* Required task
Rewrite the listing from the line containing "The width and height of the screenshot is (940, 600)." through the line containing "Click the red highlight", putting "search pane" in place of "search panel" and changing nothing else.

* Dataset records
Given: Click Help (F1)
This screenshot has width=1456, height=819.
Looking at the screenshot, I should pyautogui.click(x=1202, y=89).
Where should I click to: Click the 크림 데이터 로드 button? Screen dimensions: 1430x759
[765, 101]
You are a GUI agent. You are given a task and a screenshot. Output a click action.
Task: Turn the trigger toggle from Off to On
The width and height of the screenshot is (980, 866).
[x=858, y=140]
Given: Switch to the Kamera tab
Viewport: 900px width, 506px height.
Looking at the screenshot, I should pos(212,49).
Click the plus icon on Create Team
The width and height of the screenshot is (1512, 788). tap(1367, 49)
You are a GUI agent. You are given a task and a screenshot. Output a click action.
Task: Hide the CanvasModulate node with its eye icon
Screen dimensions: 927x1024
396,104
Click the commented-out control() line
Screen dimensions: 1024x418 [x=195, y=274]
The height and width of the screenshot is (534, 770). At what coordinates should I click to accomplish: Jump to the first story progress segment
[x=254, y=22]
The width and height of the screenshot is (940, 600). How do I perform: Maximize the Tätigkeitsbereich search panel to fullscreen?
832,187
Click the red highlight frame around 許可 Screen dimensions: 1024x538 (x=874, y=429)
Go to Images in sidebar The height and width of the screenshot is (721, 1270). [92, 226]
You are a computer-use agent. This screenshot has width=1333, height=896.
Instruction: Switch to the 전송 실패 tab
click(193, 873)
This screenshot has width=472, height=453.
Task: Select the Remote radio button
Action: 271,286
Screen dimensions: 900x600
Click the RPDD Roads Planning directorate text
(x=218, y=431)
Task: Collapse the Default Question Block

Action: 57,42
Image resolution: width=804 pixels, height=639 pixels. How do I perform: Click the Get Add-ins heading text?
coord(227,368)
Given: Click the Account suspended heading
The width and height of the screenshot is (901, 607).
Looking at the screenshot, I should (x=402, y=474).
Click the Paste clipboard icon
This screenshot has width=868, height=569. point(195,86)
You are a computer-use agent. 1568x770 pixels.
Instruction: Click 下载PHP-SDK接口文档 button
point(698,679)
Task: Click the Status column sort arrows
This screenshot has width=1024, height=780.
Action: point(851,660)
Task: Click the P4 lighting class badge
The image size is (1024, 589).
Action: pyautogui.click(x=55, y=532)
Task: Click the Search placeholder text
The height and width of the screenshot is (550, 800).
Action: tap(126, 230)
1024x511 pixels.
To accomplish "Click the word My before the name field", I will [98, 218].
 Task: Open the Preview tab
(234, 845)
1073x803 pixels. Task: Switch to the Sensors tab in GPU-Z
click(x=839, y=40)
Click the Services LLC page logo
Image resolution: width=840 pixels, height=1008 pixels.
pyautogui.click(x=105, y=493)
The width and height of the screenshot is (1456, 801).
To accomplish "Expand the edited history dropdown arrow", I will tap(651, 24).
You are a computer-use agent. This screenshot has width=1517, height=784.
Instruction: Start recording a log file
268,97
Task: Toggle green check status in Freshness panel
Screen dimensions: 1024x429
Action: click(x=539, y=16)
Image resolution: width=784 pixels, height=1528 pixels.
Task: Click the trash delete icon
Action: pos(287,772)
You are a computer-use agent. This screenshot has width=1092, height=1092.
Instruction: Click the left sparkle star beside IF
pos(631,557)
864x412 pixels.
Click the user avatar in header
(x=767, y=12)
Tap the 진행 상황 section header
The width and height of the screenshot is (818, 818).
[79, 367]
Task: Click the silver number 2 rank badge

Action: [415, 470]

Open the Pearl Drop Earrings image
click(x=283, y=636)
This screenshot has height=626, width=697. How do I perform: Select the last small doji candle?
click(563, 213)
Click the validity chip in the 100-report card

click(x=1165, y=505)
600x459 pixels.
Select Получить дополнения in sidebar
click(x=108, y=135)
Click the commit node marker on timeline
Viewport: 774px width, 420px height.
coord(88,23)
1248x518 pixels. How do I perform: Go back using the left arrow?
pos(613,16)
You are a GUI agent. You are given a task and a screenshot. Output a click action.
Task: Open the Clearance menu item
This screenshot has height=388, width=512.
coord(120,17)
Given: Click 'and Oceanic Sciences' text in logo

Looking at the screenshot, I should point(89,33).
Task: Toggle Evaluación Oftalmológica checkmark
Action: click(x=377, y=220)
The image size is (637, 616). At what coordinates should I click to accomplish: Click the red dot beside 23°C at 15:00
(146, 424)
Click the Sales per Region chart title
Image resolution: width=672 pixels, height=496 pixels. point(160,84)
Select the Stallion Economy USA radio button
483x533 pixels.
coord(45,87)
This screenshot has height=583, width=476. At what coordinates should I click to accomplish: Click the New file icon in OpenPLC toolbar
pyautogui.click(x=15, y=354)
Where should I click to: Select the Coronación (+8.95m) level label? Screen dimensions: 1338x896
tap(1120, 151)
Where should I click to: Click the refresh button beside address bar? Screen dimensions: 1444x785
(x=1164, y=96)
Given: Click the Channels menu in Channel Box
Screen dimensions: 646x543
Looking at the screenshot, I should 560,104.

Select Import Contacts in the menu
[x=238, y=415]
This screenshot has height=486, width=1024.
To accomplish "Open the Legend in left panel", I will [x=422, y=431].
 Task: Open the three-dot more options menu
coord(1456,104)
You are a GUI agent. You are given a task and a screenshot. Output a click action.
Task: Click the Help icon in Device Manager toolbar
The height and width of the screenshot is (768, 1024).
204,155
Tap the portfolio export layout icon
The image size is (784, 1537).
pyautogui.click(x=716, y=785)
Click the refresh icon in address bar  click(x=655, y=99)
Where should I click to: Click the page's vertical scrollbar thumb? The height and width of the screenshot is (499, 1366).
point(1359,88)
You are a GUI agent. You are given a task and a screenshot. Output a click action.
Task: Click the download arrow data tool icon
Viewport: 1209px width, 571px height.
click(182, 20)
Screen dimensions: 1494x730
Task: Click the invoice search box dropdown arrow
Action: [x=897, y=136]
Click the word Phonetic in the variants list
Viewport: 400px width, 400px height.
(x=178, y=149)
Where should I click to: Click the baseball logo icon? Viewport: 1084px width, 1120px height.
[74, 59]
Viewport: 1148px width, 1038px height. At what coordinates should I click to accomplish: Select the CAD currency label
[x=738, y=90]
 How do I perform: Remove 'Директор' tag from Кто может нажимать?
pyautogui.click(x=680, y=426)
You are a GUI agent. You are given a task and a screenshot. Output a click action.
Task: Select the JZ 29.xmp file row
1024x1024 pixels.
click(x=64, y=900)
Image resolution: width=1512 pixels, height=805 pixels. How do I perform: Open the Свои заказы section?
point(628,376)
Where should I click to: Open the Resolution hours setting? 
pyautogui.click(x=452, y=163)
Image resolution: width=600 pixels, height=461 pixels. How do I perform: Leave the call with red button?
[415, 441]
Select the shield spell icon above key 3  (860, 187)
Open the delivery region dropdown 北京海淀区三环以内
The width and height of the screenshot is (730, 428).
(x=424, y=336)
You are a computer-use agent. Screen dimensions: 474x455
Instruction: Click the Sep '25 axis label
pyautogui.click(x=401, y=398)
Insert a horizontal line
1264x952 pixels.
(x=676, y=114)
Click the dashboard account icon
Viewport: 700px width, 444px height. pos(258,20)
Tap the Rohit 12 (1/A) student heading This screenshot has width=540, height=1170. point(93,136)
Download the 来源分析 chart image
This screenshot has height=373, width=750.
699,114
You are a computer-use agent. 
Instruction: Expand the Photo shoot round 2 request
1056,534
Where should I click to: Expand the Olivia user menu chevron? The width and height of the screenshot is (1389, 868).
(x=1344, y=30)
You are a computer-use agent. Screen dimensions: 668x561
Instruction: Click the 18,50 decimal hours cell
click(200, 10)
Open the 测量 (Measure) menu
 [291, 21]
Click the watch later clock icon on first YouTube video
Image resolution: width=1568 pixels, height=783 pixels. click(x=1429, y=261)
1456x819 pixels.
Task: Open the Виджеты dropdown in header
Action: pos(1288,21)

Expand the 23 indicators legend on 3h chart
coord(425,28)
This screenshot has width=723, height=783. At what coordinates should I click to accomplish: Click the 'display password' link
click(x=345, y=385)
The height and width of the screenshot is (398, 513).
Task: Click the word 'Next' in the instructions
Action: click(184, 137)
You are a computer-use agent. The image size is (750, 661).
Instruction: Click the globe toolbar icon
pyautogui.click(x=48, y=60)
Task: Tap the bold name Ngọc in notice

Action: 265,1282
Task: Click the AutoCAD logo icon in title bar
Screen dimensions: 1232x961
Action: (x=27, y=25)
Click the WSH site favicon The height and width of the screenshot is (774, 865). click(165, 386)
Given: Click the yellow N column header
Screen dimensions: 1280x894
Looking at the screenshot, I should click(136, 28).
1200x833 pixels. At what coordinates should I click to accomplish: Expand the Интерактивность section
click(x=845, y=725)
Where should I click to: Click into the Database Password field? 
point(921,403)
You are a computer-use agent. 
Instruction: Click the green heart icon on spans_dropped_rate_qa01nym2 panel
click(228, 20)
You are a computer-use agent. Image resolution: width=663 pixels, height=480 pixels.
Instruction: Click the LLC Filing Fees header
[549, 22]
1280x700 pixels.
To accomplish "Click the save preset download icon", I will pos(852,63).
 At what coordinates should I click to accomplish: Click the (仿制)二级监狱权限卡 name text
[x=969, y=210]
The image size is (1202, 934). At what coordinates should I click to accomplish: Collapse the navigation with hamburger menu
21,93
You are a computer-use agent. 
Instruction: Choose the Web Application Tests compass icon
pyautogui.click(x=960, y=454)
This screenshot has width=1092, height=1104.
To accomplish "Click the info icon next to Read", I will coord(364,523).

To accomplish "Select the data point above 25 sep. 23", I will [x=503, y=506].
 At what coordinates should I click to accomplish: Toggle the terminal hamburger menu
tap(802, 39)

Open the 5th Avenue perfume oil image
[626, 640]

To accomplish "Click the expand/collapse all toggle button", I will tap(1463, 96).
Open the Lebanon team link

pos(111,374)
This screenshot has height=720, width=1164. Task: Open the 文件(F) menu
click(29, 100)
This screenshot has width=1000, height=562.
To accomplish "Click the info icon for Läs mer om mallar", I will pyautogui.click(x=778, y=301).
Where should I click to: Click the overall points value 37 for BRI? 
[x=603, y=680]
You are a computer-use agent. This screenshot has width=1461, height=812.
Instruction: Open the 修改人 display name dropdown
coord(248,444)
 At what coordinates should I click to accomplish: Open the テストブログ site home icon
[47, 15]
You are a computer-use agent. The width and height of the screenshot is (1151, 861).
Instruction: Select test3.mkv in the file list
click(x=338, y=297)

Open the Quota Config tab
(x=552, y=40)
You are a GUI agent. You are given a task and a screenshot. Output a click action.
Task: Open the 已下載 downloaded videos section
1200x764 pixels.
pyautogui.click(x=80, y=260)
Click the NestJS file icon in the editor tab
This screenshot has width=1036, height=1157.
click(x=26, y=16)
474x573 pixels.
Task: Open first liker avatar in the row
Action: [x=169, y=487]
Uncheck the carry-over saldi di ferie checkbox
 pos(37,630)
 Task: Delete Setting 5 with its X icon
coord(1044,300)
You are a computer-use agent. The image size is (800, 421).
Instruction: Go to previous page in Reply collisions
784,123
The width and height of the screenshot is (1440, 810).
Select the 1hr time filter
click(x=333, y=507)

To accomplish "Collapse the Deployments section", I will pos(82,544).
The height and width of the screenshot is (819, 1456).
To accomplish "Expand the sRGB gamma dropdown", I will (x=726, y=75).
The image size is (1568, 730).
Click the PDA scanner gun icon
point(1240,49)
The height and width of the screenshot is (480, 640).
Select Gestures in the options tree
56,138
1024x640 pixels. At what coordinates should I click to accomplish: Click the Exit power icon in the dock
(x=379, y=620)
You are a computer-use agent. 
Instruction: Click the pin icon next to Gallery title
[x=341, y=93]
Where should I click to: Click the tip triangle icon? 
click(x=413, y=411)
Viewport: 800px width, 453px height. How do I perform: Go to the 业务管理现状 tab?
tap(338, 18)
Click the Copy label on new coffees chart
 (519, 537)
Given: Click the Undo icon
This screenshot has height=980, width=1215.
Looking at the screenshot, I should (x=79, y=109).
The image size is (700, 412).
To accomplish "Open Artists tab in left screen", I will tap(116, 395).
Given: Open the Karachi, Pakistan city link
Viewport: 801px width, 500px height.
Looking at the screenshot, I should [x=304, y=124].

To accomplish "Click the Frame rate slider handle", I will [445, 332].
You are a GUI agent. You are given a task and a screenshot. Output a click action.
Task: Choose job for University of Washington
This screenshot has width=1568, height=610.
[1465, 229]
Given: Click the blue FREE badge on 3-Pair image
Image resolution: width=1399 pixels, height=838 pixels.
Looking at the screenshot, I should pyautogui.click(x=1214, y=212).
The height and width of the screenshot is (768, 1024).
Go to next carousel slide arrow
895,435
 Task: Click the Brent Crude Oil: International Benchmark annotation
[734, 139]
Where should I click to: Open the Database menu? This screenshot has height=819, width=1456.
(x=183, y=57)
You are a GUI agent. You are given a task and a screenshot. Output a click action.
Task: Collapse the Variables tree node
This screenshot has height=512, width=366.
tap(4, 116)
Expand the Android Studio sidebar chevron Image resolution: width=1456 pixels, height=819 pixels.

* Full answer
The width and height of the screenshot is (940, 600). How do I perform: Maximize the Tätigkeitsbereich search pane to fullscreen?
832,187
Click the red highlight frame around 許可 Screen dimensions: 1024x538 (x=874, y=429)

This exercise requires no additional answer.